### [TRY IT]
Where the word "computer" occurs in a line of the listing, please copy the line.

### [DATA SECTION]
BEGIN

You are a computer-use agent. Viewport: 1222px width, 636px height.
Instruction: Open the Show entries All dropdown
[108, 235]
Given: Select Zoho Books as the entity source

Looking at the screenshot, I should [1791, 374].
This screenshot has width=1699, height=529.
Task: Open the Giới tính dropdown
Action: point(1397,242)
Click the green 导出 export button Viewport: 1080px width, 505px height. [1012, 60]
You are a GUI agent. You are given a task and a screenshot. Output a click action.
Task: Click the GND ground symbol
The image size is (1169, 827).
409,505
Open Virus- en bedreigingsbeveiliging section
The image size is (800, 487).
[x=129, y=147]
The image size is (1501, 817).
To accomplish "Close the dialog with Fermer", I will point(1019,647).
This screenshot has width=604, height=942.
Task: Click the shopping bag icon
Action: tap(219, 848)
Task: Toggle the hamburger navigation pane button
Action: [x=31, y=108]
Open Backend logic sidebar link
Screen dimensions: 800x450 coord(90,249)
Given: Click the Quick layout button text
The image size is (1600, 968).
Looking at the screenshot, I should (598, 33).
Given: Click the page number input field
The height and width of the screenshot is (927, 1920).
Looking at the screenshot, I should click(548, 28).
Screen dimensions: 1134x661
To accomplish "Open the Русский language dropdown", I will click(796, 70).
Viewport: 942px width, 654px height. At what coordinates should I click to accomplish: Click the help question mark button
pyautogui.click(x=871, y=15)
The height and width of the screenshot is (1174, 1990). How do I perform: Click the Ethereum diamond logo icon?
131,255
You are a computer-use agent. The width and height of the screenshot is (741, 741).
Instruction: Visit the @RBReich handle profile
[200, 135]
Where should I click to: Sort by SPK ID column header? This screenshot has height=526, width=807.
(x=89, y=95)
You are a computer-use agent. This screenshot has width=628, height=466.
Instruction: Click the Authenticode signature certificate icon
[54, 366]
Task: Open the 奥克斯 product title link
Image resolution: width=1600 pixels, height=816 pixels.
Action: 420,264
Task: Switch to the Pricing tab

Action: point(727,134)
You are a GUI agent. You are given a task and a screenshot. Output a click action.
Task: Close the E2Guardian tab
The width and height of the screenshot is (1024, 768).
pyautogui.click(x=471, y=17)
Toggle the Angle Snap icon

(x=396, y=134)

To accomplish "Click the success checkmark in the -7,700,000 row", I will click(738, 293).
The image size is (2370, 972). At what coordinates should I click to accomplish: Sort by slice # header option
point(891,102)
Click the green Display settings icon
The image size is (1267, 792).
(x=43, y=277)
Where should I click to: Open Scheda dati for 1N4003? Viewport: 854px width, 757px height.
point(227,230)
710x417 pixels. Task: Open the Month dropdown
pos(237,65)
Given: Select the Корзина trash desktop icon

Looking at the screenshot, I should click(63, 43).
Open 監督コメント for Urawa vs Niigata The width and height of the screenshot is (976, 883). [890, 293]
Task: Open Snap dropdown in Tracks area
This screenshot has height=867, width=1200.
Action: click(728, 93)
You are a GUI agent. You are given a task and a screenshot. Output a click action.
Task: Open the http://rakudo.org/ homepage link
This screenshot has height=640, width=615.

END

### [REPLY TO THE EXERCISE]
You are a computer-use agent. Viewport: 1222px width, 636px height.
You are a computer-use agent. The width and height of the screenshot is (741, 741).
You are a computer-use agent. This screenshot has width=628, height=466.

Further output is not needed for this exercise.